Bilé Bilé Boa, président de la Coordination nationale des planteurs de Côte d’Ivoire, à l’origine de la contestation, est amer. « Les planteurs ont soutenu Alassane Dramane Ouattara [ADO] à 200 % lors de la dernière présidentielle, mais aujourd’hui c’est la déception qui nous anime », constate le leader de cette organisation traditionnellement proche du Parti démocratique de Côte d’Ivoire (PDCI). Dans un contexte de baisse de 30 % du cours mondial du cacao, les producteurs peinent à écouler leur récolte.
Le pays atteint un taux de croissance parmi les plus élevés au monde
La crise qui affecte cette filière vitale pour l’économie ivoirienne tombe mal. Tendu depuis le début de l’année 2016, le climat social s’est encore détérioré en janvier, avec comme point de départ les mutineries d’une partie de l’armée qui réclame notamment une revalorisation des salaires et le versement de primes. Une vague de mécontentement qui s’est ensuite étendue aux ouvriers, fonctionnaires, planteurs, chômeurs, étudiants…
Grande précarité
Réélu dès le premier tour en octobre 2015, ADO vit la plus importante crise sociale depuis son accession au pouvoir, il y a cinq ans.
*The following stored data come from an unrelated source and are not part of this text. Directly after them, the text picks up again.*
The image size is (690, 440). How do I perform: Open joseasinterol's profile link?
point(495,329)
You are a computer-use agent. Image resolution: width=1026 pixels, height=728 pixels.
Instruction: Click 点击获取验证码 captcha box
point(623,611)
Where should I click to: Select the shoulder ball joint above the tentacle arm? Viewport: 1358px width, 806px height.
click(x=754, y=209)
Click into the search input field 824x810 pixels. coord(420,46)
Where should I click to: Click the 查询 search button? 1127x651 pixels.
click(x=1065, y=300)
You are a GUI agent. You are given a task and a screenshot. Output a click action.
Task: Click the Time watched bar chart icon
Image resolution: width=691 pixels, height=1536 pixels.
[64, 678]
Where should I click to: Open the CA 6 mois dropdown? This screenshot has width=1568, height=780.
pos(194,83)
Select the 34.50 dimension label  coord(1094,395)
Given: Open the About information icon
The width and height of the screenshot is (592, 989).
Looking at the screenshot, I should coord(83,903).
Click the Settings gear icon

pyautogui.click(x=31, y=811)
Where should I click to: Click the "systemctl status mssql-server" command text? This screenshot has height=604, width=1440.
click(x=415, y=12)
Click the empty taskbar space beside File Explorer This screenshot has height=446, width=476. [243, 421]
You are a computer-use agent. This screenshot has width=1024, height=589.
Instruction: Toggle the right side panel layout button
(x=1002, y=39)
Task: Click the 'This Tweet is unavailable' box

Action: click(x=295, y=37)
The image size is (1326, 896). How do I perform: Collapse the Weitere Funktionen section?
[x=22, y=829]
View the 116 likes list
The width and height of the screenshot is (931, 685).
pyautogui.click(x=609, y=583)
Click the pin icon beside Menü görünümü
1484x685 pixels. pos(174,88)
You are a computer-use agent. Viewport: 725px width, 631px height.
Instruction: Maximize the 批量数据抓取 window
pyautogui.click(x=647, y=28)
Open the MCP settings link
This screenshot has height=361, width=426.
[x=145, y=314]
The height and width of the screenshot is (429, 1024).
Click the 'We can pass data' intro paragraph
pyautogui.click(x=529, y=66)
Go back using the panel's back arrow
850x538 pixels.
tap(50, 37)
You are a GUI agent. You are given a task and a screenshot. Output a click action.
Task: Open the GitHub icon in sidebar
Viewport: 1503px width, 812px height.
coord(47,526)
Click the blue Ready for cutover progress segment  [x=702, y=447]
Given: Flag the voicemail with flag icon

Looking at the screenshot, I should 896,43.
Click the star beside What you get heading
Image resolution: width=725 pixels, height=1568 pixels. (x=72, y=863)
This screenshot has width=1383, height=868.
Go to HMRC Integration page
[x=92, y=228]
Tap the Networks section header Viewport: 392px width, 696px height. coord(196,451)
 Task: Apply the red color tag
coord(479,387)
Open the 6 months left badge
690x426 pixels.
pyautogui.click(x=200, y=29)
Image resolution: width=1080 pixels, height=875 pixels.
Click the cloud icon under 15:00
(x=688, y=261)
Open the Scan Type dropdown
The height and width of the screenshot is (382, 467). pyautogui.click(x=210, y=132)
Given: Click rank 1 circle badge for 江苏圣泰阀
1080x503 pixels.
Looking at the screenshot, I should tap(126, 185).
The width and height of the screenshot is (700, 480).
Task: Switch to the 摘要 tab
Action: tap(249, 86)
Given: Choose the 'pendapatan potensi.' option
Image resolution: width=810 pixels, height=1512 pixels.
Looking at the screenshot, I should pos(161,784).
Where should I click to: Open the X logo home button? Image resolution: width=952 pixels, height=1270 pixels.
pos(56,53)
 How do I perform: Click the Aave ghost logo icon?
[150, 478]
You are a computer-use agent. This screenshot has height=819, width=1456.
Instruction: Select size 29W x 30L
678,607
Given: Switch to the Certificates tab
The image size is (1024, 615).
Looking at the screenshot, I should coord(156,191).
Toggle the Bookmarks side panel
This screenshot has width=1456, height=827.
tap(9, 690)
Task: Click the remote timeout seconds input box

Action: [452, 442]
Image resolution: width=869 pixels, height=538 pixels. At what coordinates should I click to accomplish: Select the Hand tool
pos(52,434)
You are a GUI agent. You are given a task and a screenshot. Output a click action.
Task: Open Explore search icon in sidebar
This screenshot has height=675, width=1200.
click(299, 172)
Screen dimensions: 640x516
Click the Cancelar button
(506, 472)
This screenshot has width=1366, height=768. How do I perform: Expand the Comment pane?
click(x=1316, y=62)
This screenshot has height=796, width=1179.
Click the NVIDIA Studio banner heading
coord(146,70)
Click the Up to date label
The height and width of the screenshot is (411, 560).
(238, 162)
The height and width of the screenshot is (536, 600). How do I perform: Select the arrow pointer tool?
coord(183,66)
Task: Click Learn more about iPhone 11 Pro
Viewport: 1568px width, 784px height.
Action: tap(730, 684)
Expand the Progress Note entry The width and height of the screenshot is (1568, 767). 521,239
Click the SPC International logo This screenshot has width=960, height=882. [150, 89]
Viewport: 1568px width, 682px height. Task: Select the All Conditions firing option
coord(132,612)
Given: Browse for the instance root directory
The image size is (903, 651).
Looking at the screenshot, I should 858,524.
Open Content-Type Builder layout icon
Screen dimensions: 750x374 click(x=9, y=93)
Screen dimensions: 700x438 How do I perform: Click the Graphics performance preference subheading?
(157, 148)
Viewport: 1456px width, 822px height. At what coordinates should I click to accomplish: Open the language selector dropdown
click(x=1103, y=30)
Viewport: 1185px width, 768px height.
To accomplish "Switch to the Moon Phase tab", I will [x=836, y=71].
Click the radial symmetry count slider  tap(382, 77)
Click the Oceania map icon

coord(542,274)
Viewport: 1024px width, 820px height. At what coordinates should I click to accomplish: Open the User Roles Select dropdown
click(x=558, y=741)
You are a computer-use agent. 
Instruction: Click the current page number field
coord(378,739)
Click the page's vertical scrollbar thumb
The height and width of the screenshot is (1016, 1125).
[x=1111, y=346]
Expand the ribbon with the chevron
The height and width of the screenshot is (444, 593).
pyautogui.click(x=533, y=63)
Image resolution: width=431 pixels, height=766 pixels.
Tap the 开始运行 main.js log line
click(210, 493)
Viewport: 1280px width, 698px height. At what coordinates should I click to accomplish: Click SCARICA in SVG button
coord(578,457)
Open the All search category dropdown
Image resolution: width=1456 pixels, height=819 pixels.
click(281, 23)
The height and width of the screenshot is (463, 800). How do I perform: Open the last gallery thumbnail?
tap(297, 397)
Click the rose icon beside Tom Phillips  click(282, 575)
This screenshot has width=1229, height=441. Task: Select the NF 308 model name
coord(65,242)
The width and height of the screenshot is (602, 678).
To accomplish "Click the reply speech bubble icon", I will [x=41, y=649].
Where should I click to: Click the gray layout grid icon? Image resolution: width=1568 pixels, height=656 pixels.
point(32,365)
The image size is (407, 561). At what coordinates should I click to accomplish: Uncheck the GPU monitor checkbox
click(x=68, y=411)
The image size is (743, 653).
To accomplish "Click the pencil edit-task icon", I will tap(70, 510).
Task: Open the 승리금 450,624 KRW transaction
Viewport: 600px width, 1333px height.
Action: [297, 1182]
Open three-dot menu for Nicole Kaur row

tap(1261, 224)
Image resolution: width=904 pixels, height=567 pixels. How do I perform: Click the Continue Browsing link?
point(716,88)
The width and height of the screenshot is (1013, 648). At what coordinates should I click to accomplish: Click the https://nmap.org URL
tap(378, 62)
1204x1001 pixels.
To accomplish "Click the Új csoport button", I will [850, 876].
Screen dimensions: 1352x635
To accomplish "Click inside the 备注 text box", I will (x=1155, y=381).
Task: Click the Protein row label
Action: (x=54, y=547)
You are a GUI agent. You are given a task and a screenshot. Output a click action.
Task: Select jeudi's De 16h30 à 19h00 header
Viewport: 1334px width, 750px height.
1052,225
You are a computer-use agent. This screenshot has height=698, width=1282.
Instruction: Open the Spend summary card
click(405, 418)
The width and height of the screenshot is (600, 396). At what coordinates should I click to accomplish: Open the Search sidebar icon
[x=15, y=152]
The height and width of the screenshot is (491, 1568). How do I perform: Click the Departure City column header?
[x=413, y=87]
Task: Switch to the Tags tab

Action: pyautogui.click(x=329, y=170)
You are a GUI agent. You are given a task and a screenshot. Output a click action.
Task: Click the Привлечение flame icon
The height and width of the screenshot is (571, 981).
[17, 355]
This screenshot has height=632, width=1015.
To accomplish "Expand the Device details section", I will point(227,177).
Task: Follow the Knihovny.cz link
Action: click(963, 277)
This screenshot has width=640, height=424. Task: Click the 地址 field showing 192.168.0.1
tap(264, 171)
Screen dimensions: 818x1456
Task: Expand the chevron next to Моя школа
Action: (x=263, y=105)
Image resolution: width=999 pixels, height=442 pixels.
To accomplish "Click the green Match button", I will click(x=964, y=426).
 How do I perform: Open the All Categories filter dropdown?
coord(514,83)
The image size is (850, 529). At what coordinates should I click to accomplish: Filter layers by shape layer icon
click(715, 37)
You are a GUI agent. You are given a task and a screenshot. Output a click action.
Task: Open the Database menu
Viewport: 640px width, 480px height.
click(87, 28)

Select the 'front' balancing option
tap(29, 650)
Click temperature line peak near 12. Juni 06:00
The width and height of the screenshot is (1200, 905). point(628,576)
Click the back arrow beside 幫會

Moteur économique de l’Afrique de l’Ouest qui peut s’enorgueillir d’un taux de croissance parmi les plus élevés au monde (7,9 % en 2016 après quatre ans à 9 % de moyenne), la Côte d’Ivoire est prise d’une quinte de toux.
« Les fidèles avec lesquels je discute témoignent que la vie est de plus en plus dure, raconte un religieux qui souhaite garder l’anonymat. Lorsque des pères qui disposaient d’une bonne situation il y a encore quelques années viennent me demander de l’argent parce qu’ils n’ont pas pu nourrir leur famille depuis deux jours, je me dis qu’il y a un problème. »
Limites d’une politique axée sur l’économie
Pour Gilles Yabi, ex-directeur de projet au sein de l’ONG International Crisis Group et initiateur de Wathi, un think-tank citoyen pour l’Afrique de l’Ouest, « cette situation illustre les limites de la gouvernance actuelle, qui a fait de la relance économique et de l’ouverture internationale la réponse aux problèmes. Cette stratégie a eu un impact positif incontestable, avec une relance de l’économie en partie basée sur l’investissement public.
Mais dès lors que les populations ont le sentiment que seule une oligarchie profite de cette relance, cela aiguise les frustrations ». « C’est un mauvais procès, considère un homme d’affaires proche du pouvoir. Chaque système génère ses élites, ce n’est pas un problème en soi. »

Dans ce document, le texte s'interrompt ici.